» **PROBLEM DESCRIPTION**: Below are records. Transcribe exactly the lines from the one that contains "You are a computer-use" through the last line, leaving any pictures out.

» **EXTRACTED ENTRIES**:
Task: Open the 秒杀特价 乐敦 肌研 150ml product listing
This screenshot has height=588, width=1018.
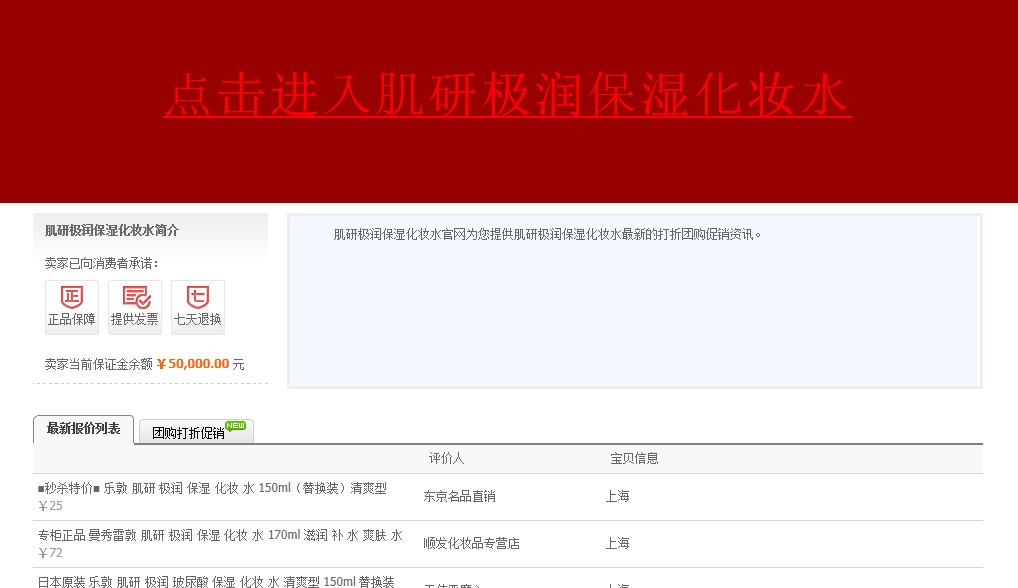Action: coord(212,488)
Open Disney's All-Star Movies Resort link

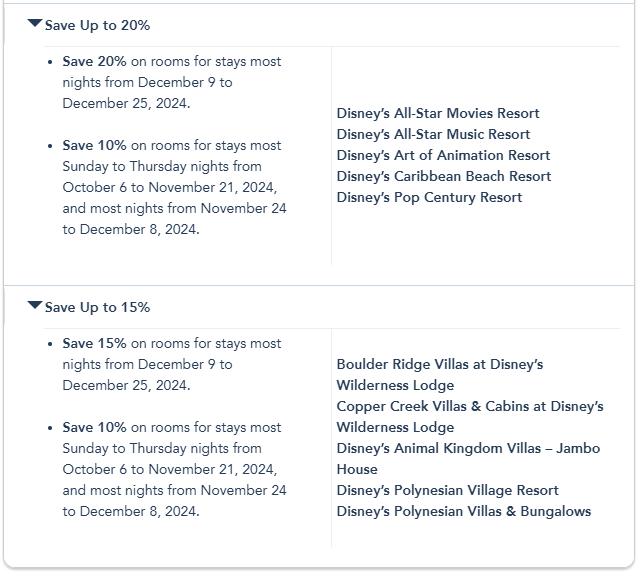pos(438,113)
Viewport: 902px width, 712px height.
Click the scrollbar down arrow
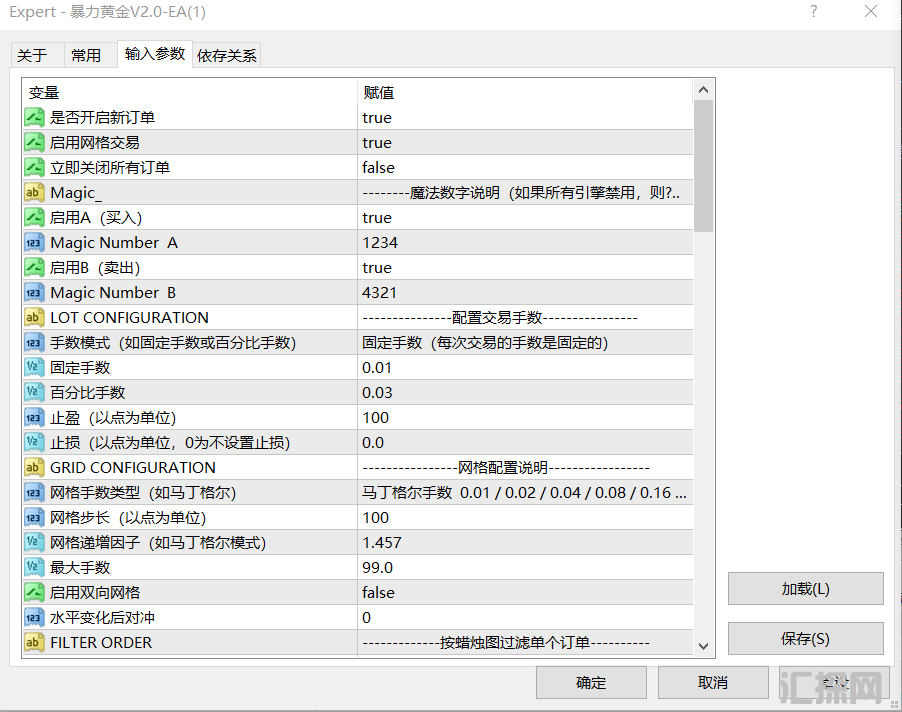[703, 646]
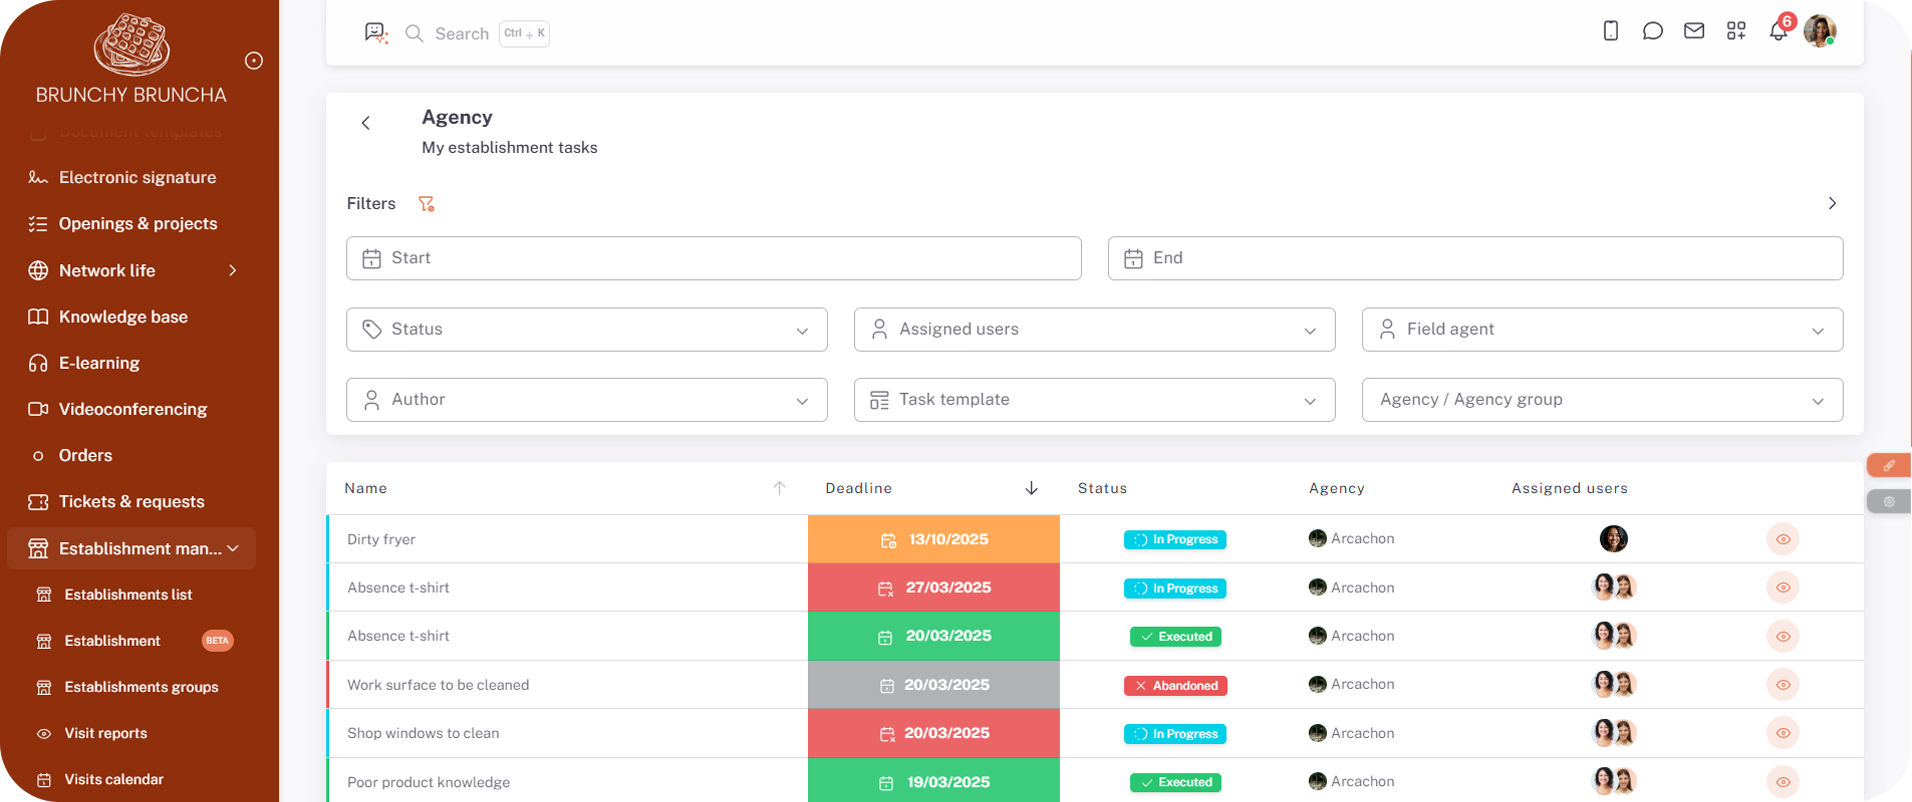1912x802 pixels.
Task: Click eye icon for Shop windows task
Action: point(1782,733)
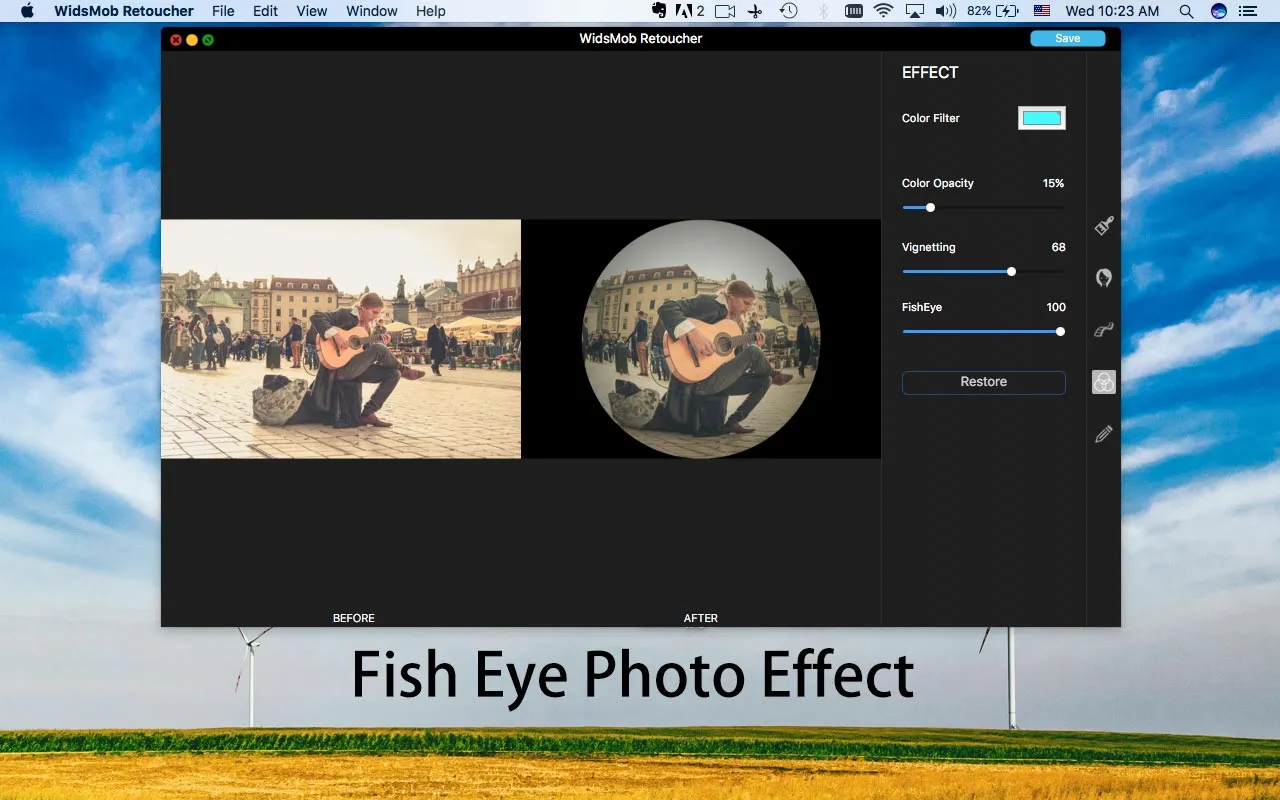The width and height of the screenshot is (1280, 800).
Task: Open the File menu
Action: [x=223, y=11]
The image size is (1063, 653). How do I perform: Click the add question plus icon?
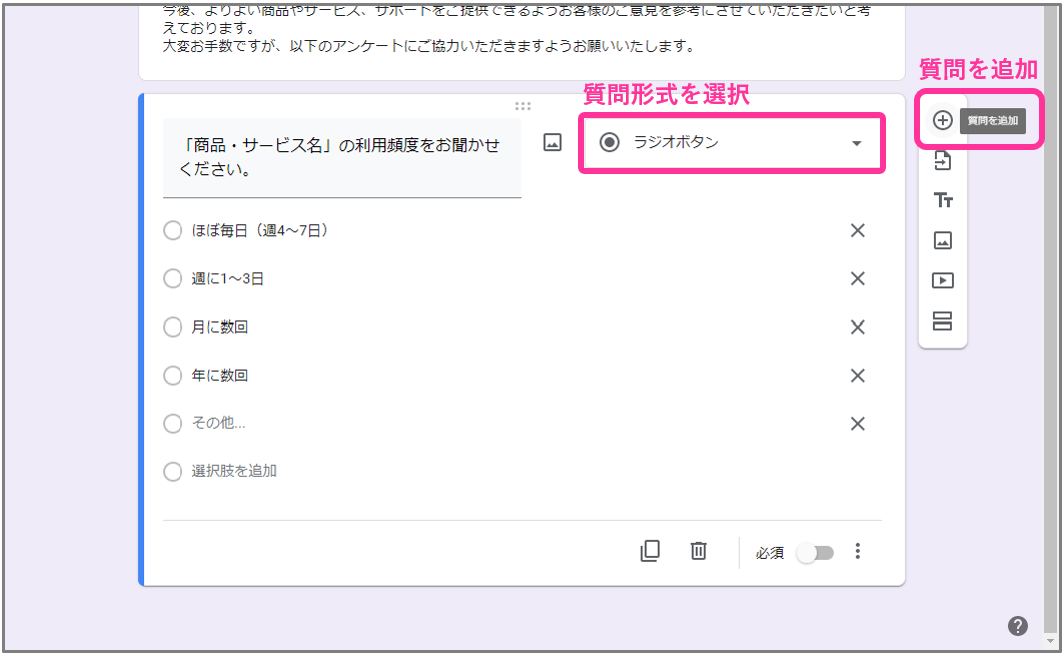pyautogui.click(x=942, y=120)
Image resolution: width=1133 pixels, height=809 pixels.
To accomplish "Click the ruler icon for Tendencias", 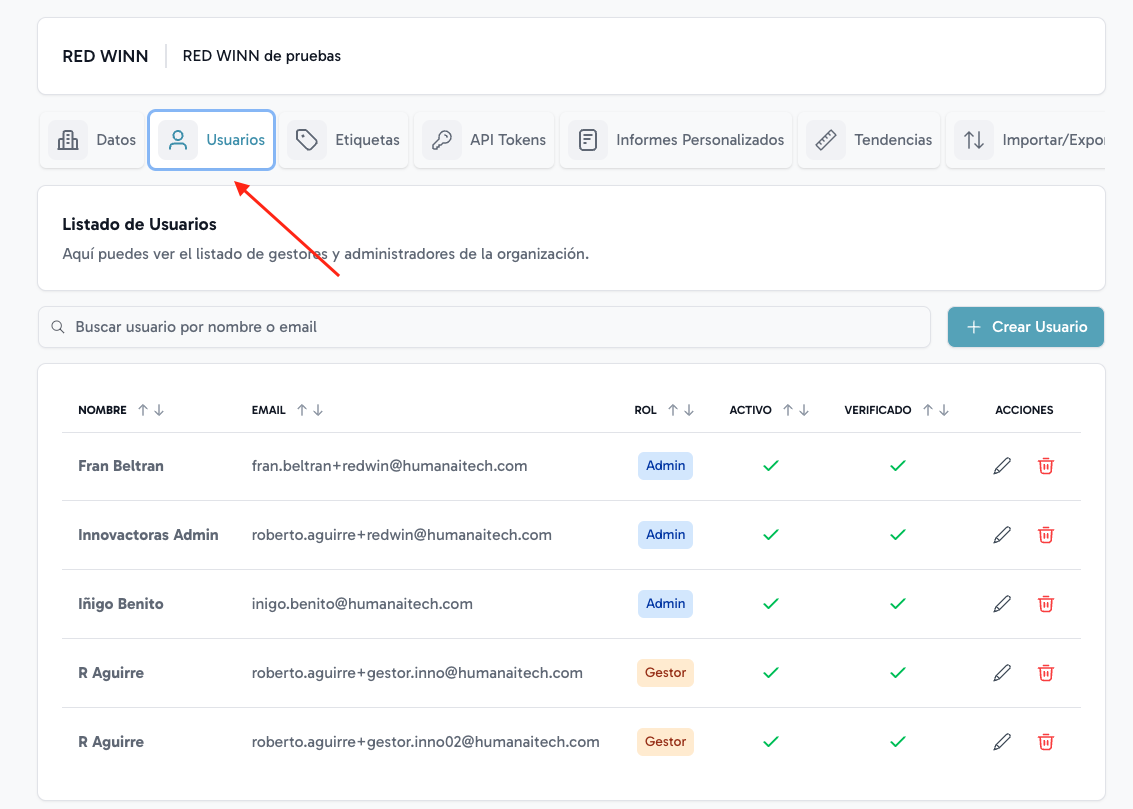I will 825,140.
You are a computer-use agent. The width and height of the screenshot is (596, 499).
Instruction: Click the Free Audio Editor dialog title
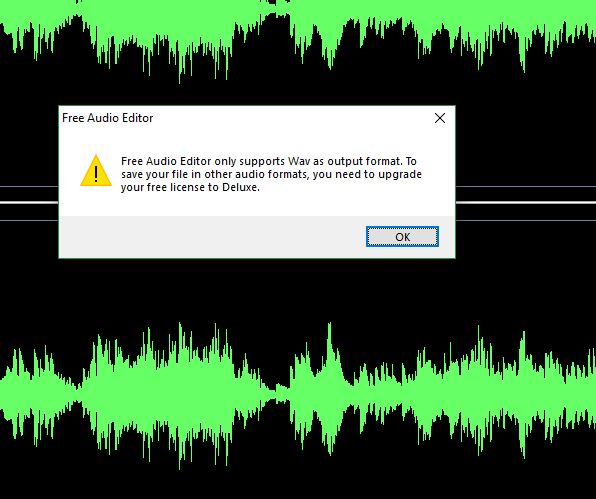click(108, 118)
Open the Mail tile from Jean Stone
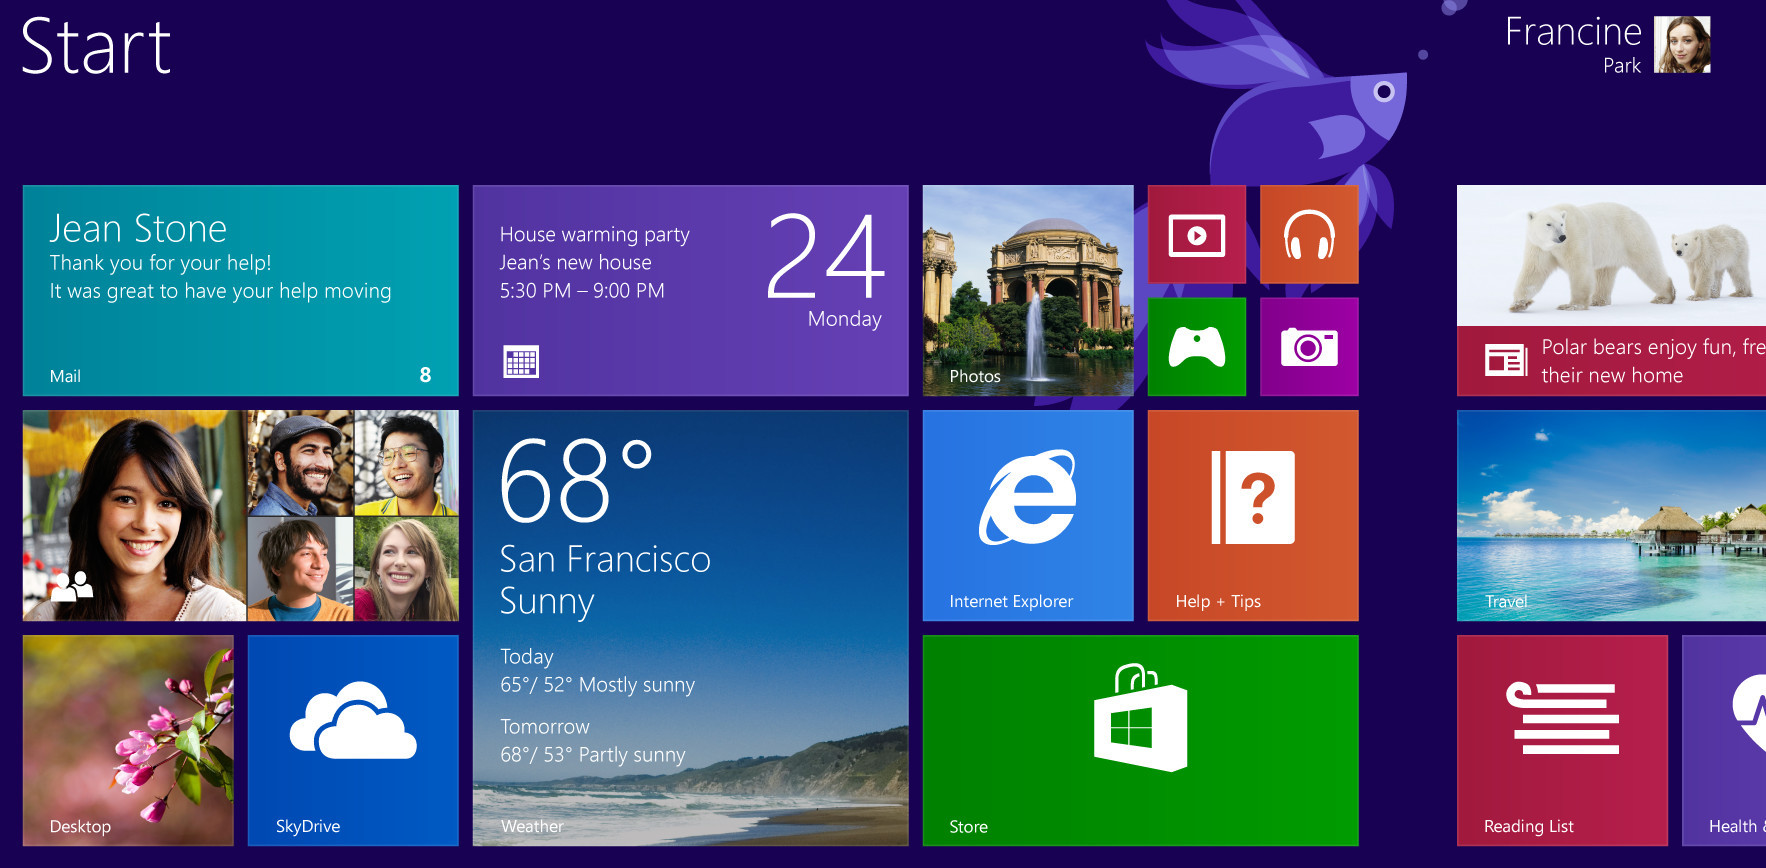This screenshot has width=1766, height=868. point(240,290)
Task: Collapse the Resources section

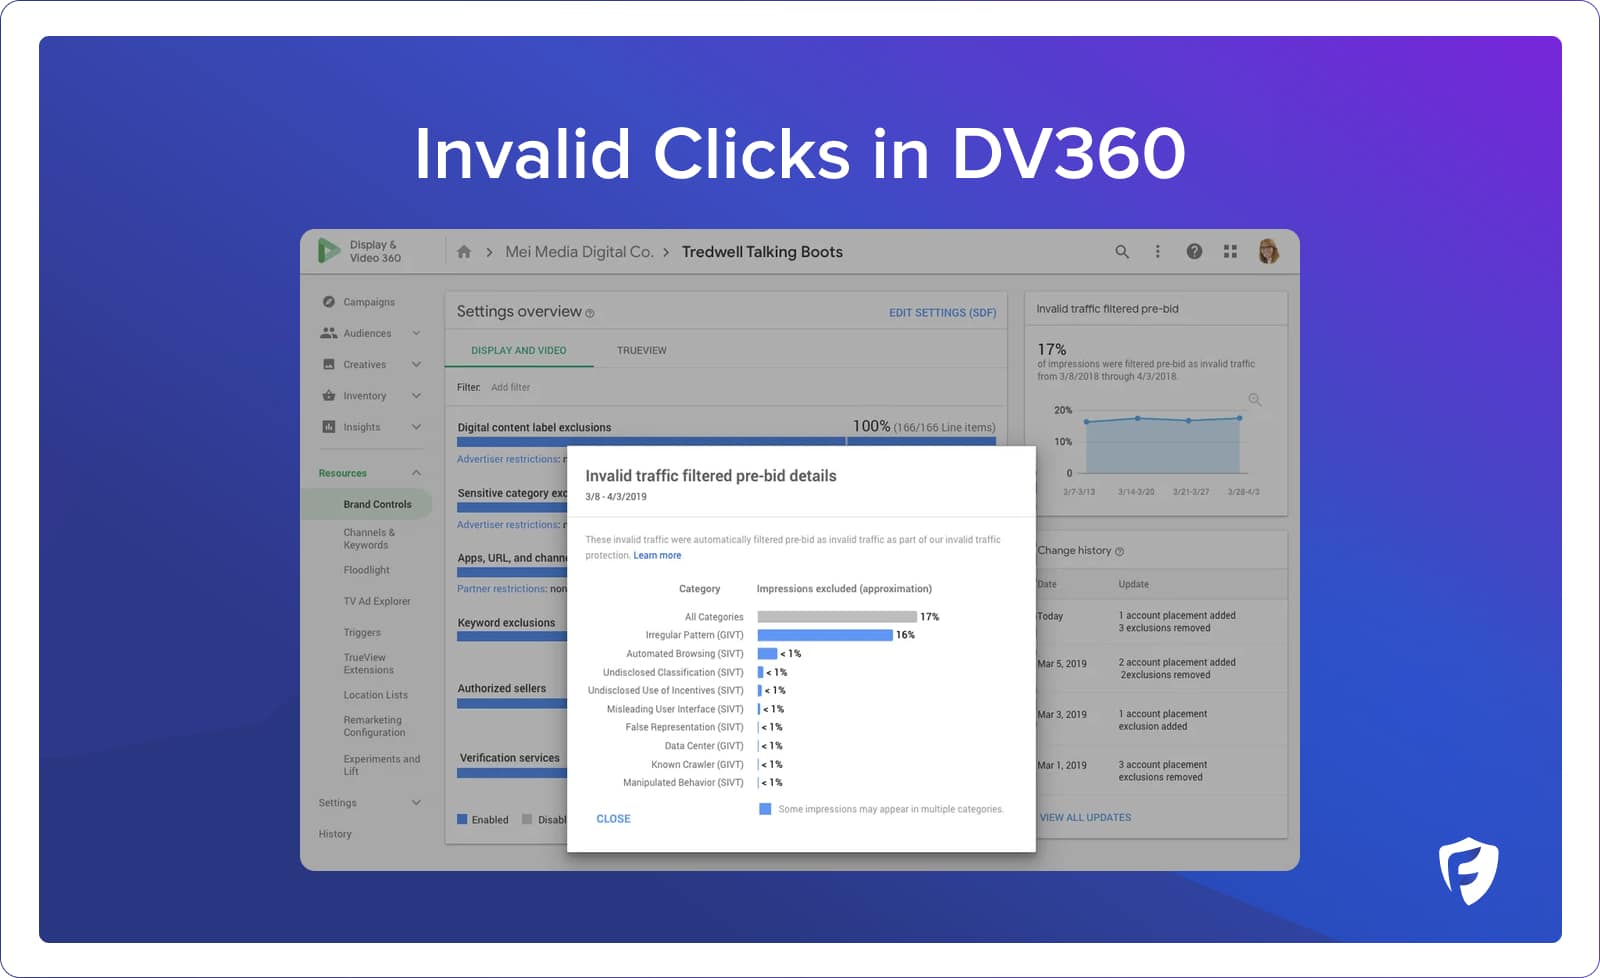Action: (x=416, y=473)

» **RESPONSE TO THE TASK**:
You are a computer-use agent. The width and height of the screenshot is (596, 499).
Instruction: Click the Free Audio Editor dialog title
click(108, 118)
Open the Mail tile from Jean Stone
This screenshot has width=1766, height=868. point(240,290)
Task: Collapse the Resources section

Action: (x=416, y=473)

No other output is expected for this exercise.